TASK INSTRUCTIONS:
Which lines of the entries below include "Given"? List them all.

::: MATERIAL SHOWN

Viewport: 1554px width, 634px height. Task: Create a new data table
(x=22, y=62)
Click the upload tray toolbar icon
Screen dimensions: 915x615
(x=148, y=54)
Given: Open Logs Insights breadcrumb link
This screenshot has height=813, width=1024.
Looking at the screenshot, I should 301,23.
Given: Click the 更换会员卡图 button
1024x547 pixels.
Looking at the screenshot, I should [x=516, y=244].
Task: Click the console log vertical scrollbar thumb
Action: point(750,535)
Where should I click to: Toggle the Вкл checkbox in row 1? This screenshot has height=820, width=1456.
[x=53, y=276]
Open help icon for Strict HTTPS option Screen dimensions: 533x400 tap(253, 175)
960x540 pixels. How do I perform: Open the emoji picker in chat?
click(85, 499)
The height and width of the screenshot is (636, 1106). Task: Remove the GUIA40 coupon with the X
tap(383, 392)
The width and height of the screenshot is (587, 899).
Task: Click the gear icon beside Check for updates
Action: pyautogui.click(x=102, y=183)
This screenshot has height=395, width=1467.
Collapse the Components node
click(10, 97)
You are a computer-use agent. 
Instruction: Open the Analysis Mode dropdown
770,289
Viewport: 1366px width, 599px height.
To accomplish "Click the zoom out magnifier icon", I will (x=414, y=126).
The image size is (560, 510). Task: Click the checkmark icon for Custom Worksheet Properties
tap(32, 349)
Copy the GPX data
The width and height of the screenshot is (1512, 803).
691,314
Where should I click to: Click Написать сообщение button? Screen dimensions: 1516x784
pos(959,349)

::::::

SOLUTION FOR THIS PROBLEM:
Given: Open Logs Insights breadcrumb link
Given: Click the 更换会员卡图 button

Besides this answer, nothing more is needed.